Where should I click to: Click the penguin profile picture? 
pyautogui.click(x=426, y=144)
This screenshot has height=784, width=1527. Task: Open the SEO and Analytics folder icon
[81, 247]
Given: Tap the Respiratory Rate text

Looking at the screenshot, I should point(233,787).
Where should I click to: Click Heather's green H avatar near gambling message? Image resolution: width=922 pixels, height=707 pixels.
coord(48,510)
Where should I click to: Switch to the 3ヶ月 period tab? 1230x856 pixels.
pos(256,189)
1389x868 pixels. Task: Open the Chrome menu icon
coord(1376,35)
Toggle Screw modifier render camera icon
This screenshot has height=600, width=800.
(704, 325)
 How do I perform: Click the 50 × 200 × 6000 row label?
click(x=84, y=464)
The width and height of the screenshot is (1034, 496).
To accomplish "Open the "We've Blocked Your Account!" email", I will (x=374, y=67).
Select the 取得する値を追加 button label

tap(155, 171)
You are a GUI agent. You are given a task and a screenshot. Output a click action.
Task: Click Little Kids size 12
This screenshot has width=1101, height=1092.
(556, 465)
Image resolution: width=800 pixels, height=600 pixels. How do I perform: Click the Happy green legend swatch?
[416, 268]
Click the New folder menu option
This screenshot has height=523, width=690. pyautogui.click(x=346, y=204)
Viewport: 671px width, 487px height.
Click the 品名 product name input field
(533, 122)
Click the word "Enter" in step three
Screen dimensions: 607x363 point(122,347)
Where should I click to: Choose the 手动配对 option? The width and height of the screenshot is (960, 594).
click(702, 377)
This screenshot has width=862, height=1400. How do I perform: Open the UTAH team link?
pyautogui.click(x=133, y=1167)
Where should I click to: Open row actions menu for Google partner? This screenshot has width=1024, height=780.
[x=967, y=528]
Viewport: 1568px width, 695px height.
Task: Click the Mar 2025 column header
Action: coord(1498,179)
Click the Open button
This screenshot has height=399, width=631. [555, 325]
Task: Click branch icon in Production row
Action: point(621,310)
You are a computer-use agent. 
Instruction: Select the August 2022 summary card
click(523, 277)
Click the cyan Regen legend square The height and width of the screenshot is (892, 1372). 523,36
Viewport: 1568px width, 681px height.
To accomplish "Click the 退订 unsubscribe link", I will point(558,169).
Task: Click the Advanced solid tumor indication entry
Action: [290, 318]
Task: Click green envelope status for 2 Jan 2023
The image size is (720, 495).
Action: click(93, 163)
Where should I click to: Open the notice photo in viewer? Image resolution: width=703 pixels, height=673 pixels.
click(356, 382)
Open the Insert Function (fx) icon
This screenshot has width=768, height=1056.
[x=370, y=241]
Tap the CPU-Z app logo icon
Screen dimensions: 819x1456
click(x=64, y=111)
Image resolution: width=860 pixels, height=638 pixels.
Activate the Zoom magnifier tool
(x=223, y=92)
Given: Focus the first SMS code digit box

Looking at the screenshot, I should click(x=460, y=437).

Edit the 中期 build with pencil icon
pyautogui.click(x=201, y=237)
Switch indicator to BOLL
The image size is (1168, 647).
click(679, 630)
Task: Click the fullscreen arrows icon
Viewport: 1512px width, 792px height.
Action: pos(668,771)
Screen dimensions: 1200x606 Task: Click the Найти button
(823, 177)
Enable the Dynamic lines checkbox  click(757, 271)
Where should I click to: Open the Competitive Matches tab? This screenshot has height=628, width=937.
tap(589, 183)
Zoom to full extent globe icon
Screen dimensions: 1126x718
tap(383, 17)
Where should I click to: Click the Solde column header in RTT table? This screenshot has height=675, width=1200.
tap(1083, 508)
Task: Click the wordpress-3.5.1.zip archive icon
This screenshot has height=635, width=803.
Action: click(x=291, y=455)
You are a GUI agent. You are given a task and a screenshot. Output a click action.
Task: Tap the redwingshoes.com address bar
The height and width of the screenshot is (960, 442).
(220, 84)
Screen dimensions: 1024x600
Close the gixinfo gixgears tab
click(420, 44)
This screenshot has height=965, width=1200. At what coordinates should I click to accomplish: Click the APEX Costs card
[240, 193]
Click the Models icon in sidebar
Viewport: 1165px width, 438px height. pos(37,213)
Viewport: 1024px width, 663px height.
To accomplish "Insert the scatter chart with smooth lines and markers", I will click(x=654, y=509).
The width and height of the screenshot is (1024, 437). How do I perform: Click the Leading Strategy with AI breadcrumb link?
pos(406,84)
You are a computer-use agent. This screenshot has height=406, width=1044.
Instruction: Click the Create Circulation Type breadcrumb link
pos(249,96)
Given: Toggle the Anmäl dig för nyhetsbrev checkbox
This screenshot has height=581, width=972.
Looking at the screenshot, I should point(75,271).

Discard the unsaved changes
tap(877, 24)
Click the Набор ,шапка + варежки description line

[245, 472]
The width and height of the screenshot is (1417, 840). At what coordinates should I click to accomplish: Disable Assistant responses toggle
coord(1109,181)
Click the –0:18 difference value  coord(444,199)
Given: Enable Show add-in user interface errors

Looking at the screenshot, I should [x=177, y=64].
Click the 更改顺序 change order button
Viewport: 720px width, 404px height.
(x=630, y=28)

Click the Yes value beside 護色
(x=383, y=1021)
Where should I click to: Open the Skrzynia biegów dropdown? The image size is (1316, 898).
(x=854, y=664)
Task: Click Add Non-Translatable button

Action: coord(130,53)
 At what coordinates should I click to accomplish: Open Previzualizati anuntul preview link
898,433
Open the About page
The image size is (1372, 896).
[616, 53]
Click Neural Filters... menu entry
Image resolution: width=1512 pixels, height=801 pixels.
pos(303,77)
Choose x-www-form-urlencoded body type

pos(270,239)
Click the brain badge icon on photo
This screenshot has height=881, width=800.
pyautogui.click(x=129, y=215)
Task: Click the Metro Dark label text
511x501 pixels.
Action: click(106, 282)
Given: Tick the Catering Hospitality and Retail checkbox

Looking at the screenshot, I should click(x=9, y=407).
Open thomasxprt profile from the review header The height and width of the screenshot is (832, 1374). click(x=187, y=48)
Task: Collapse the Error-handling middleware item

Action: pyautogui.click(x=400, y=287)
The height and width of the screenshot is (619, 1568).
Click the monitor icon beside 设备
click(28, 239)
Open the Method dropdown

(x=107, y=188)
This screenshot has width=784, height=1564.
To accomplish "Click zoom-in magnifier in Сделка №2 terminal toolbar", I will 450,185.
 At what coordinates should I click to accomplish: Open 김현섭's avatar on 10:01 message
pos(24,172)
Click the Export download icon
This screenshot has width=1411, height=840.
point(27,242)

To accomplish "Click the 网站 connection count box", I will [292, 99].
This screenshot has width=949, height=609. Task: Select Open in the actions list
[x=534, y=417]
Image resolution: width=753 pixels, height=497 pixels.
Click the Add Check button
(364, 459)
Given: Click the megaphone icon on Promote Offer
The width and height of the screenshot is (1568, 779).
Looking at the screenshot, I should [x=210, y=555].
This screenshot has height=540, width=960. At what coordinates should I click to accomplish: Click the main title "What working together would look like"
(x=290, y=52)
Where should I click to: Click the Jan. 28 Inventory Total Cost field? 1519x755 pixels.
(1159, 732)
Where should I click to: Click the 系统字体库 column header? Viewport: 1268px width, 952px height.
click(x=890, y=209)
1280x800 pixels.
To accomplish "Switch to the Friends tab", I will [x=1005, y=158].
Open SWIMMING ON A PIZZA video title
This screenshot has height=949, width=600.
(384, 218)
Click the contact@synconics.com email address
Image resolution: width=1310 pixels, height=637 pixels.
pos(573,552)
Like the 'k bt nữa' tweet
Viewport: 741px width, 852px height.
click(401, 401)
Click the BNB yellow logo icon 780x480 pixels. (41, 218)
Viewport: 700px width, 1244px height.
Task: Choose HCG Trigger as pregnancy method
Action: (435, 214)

━━━━━━━━━━━━━━━━━━━━

**WHAT YOU WILL DO**
Look over the listing. Pull out every line with the string "agent" in it.

**SOLUTION FOR THIS PROBLEM**
You are a GUI agent. You are given a task and a screenshot. Output a click action.
You are a computer-use agent. 
You are a GUI agent. You are given a task and a screenshot. Output a click action.
You are a computer-use agent. This screenshot has height=406, width=1044.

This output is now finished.